Transcribe word for word the lines below from the line with "Steel Pipe (161, 590)" through the line with "Allow only necessary (127, 2462)", ends included.

%%

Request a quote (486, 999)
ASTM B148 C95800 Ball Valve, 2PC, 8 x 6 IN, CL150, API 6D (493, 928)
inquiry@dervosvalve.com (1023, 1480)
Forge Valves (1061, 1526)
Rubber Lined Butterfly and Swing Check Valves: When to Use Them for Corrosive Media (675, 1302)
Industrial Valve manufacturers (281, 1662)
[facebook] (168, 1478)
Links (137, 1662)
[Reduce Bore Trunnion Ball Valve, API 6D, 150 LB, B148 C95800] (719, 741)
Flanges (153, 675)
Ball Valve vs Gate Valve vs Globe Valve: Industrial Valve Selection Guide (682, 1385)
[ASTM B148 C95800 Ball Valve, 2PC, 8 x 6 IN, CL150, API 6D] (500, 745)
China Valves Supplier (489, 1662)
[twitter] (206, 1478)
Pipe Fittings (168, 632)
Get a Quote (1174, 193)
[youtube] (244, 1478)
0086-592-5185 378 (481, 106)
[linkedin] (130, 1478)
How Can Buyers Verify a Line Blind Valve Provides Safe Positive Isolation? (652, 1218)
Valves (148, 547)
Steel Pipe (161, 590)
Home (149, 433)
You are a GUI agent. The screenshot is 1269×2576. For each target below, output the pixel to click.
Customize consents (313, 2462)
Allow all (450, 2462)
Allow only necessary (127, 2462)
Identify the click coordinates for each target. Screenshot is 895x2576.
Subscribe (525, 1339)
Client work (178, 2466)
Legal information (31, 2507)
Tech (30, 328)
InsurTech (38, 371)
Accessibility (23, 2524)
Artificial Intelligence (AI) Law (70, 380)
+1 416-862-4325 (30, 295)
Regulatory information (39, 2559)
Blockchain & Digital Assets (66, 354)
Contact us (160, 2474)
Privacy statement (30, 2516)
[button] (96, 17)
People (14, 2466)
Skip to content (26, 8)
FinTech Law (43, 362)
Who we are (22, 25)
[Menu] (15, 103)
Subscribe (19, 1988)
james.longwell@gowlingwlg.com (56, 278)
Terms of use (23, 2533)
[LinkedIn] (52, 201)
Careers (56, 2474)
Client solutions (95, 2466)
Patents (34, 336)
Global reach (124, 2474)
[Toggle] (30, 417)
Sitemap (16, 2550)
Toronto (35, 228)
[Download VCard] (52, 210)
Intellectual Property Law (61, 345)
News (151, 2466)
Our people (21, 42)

%%

**WRITTEN ANSWER:**
Steel Pipe (161, 590)
Home (149, 433)
You are a GUI agent. The screenshot is 1269×2576. For each target below, output the pixel to click.
Customize consents (313, 2462)
Allow all (450, 2462)
Allow only necessary (127, 2462)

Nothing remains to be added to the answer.